The context for the analysis in STAT by Emily Jung, Alfred Engelberg, and Aaron Kesselheim is the current policy landscape — most notably the Elijah E. Cummings Lower Drug Costs Now Act (H.R. 3) — which the authors suggest only large pharma companies oppose. They are wrong about that. The entire ecosystem seems unified in its concern: academics, biotech CEOs, venture capitalists, incubators, and more. Some moderate Democrats even think the proposal misses the mark, and there’s certainly no need to mention Republican and presidential loathing for it.
If we are going to have a productive conversation about health care policy, let us not falsely suggest anyone is alone in their objection to some pretty extreme ideas.
But the failures of the article only begin there.
The methodology was simple. The researchers looked at two companies, Pfizer and Johnson & Johnson, the very large pharmaceutical and biotechnology companies. Similar to the West Health/Hopkins report, there is a strong survivorship bias in looking at the largest of any industry and extracting trends. Small sample size aside, the trio looked only at the best-selling drugs and completely excluded the failures (which the companies don’t necessarily love to talk about).
The analysis showed that only a minority of “innovation” occurred at the actual company that markets the drug. Instead, the authors suggest that mom-and-pop biotechs and academics are the only ones to thank. Like Wyeth, Bayer, and Warner-Lambert.

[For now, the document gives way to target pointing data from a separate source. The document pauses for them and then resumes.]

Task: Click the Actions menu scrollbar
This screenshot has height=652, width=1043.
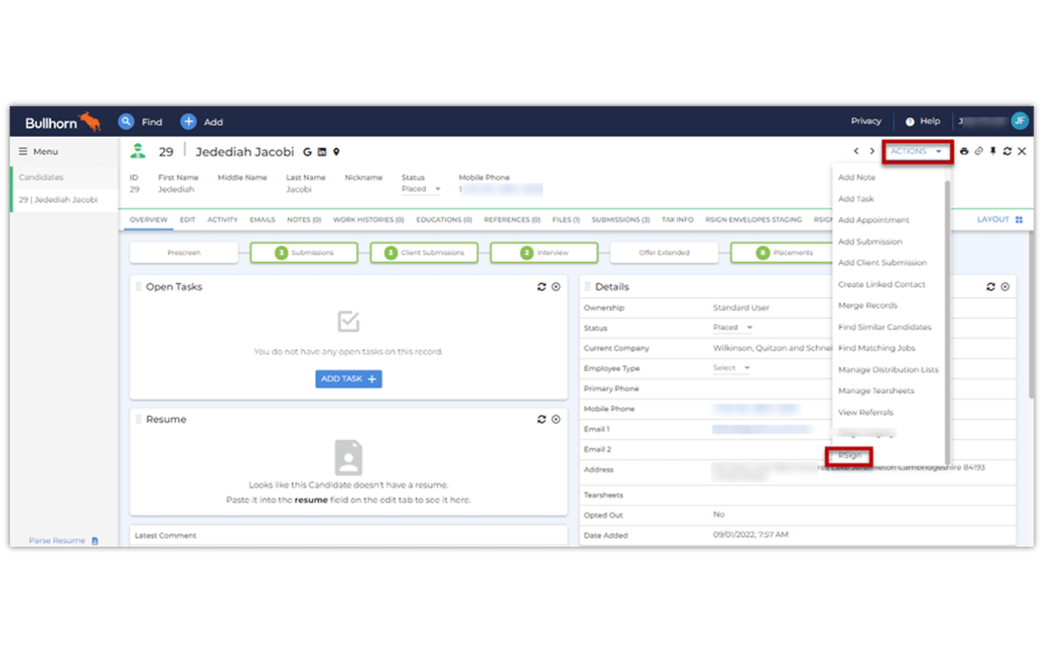Action: pos(947,319)
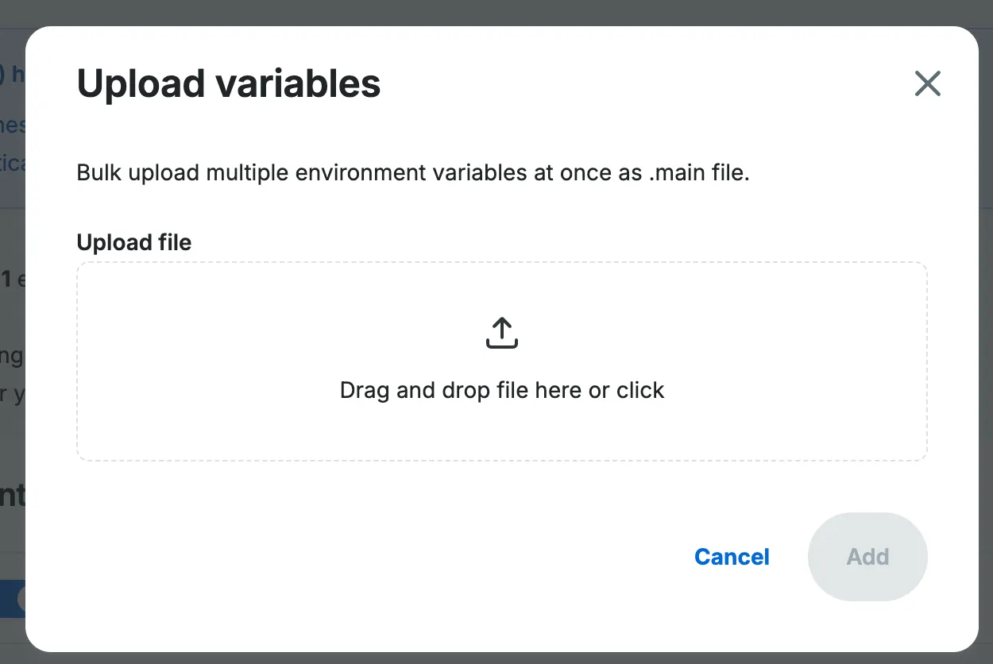The width and height of the screenshot is (993, 664).
Task: Click the bulk upload description text
Action: point(413,172)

That’s right. Their issue is that a big company is using innovation discovered at another big company that was subsequently acquired. (Interestingly, Warner-Lambert was acquired by Pfizer only after a three year partnership for Lipitor helped put it on the map, while its headquarters eventually housed a J&J subsidiary — there’s that darn ecosystem again). If the authors are opposed to the general merger-acquisition environment, I suggest they examine the tech community and write a follow up: “Apple didn’t invent every component in the iPhone.”
The most unsettling part of the analysis — even if you grant all of its premises — is the conclusion: Because innovation or invention did not happen at those companies, the entire industry should have no problem with a massive extraction of hundreds of billions of dollars in revenue.

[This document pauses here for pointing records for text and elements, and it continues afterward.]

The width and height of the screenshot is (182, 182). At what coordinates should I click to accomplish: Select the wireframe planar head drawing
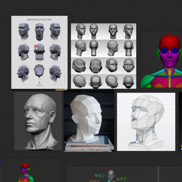click(x=146, y=122)
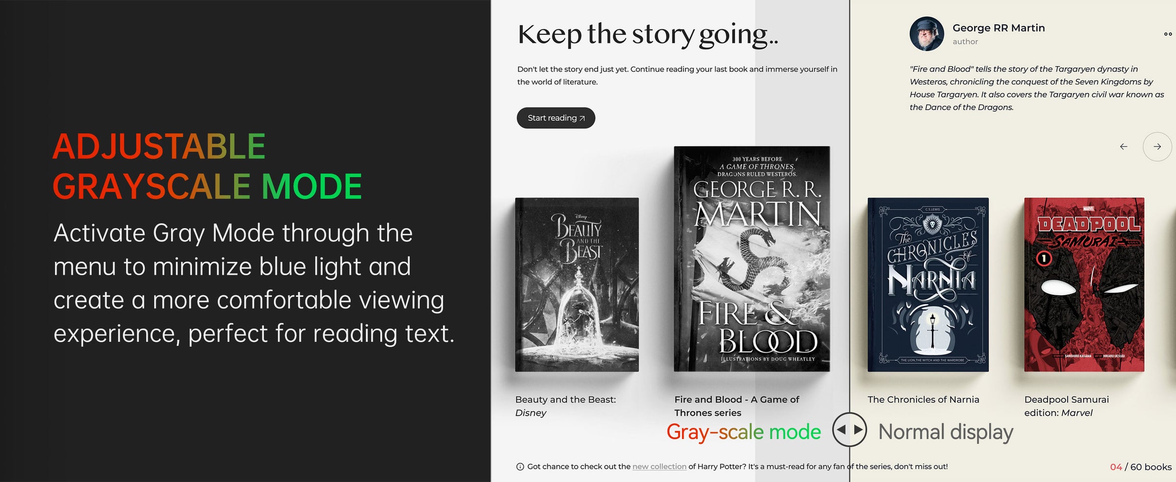The width and height of the screenshot is (1176, 482).
Task: Open The Chronicles of Narnia book cover
Action: 928,285
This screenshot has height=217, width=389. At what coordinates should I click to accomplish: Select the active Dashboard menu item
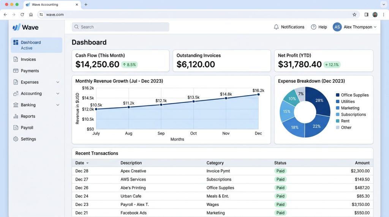[x=36, y=45]
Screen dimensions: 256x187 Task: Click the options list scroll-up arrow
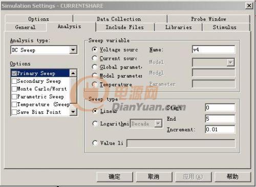click(x=73, y=73)
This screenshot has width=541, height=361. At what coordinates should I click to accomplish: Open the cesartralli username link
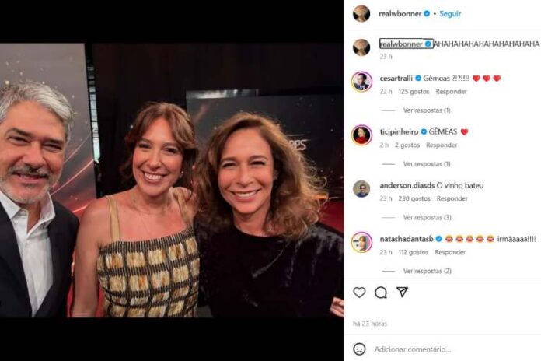click(396, 79)
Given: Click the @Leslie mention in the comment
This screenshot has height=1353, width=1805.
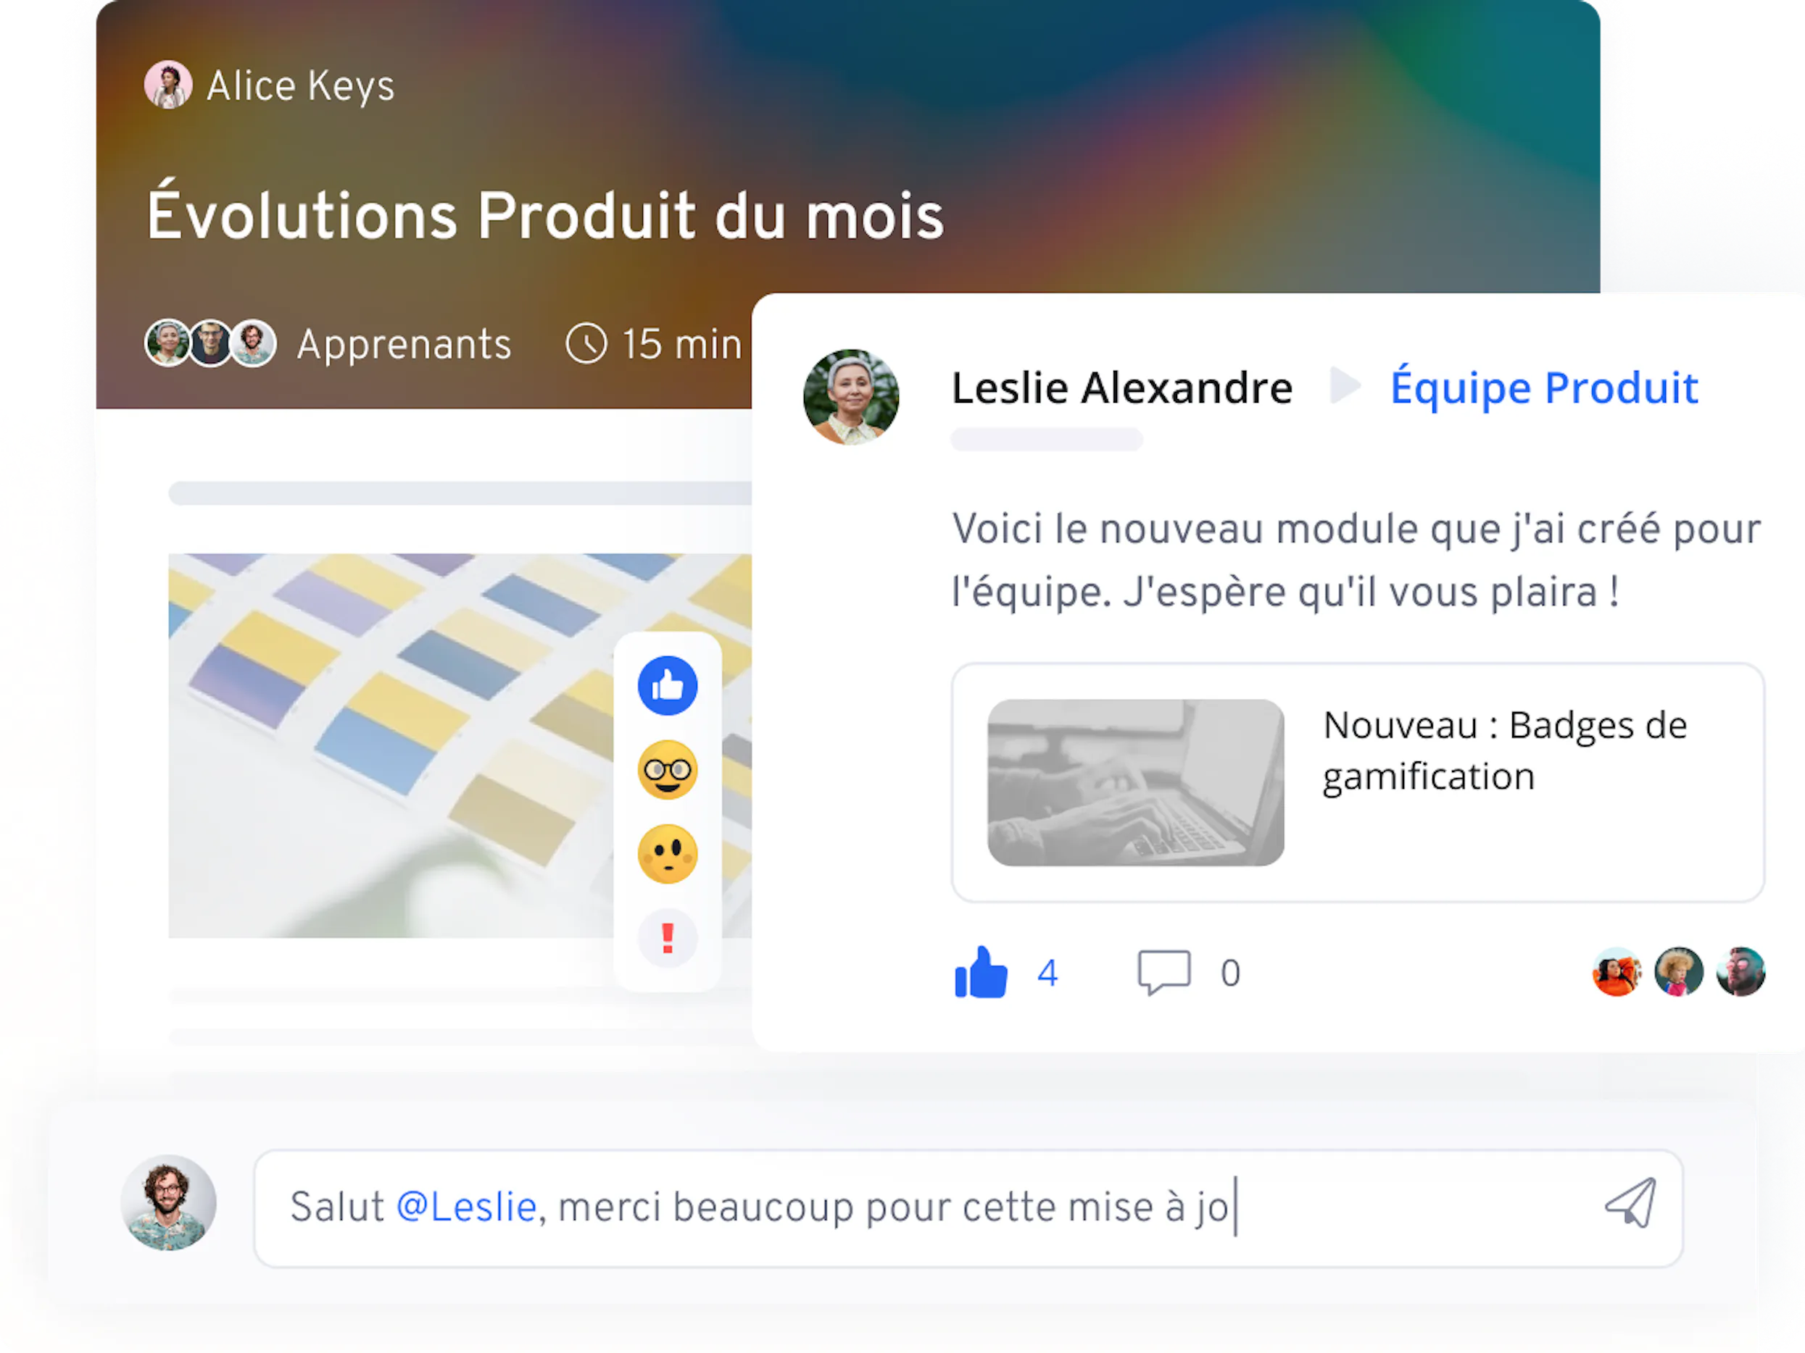Looking at the screenshot, I should 467,1207.
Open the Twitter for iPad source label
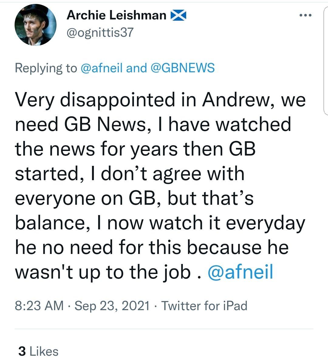The image size is (328, 363). [204, 306]
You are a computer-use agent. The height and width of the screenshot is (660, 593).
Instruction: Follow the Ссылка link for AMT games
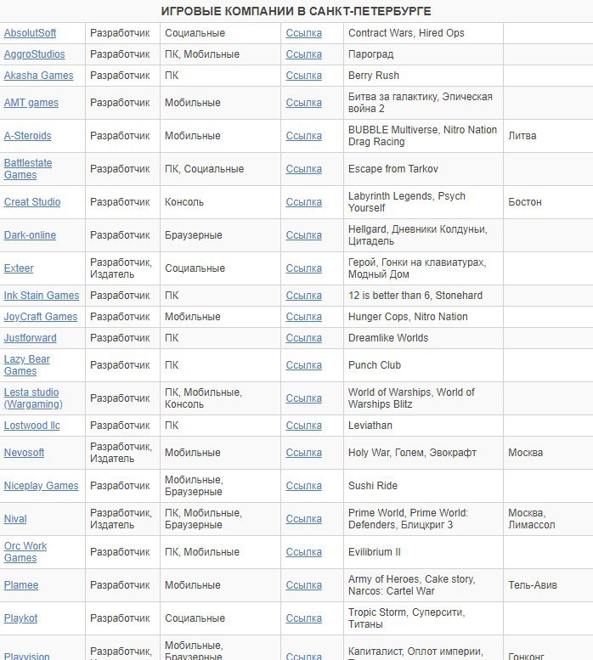point(303,103)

That argument is akin to saying there should be price controls on the products supermarkets sell because they didn’t farm the food themselves. The consequence of price controls at the supermarket would be an immediate decimation of farms (the biotechs of this analogy).
I found it strange that the authors embarked on this analysis in the first place. No one is contesting the incredible role that small, unknown biotechs play in developing breakthrough drugs, devices, and technologies. As has been well described by early-stage investors and incubators, the process is more of a relay race, with entrepreneurs and early-stage investors commercializing basic research and ultimately relying on large pharma or biotech companies to carry promising science through clinical trials to marketing and distribution (and of course pricing and reimbursement). A great breakdown of the development process comes from Dr. Michael Rosenblatt at Flagship Pioneering.

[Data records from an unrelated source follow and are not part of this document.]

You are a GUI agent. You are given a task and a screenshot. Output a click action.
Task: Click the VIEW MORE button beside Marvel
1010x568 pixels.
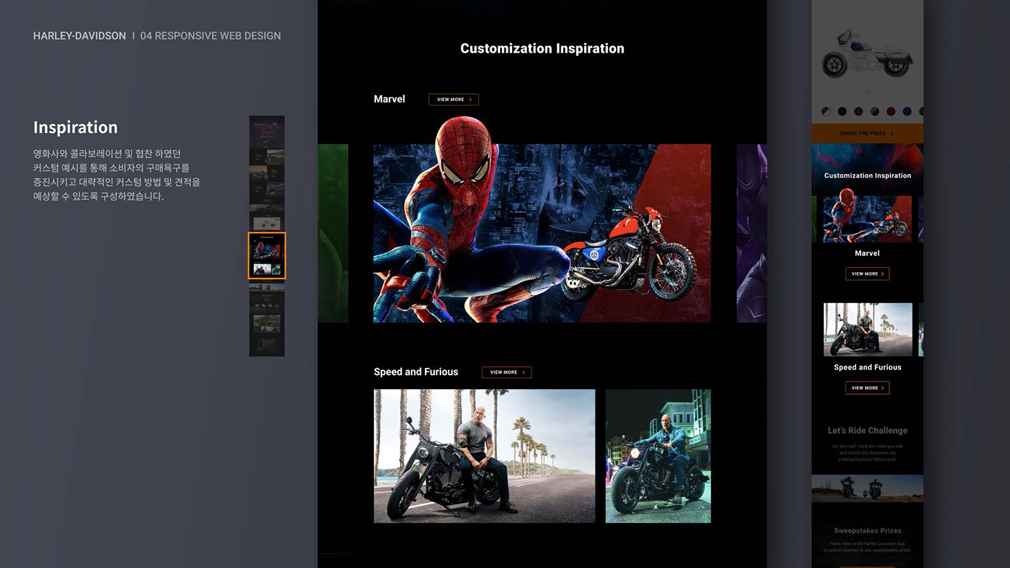pyautogui.click(x=453, y=100)
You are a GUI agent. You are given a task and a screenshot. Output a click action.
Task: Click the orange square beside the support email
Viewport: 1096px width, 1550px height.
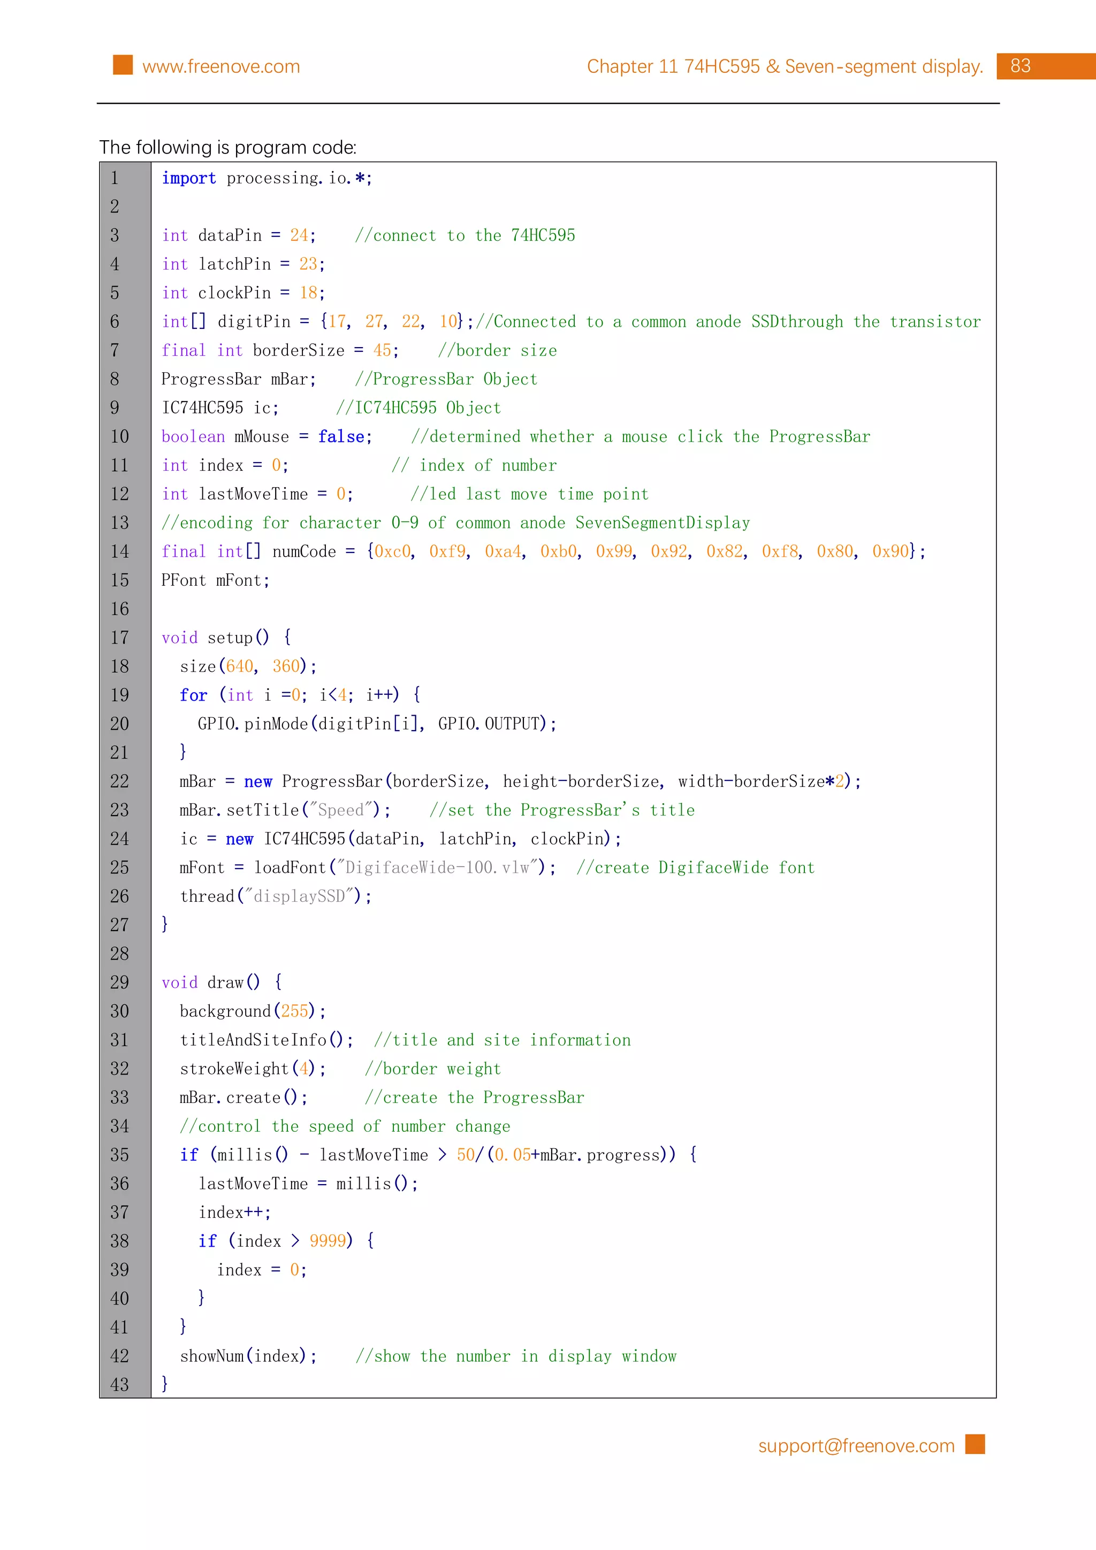pos(974,1444)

A final point is that the authors never bother to mention the role of corporate venture capital at both Pfizer and J&J. Pfizer Ventures is a leading investor at the earliest stage of research and development for many companies. Through its SpringWorks initiative, innovators can work with previously unused Pfizer investments and molecules to develop new science. Johnson & Johnson has developed JJDC and JLabs to incubate discovery in myriad ways.
If we are going to identify solutions that truly benefit patients, we must begin by recognizing that drug development occurs in a vibrant but fragile environment made up of entrepreneurs, investors, academics, government, patients, and yes, companies large and small. You cannot fundamentally alter one, without affecting all the others.
It’s an ecosystem.
John Stanford is the executive director of Incubate, a coalition of life science venture capitalists based in Washington, D.C.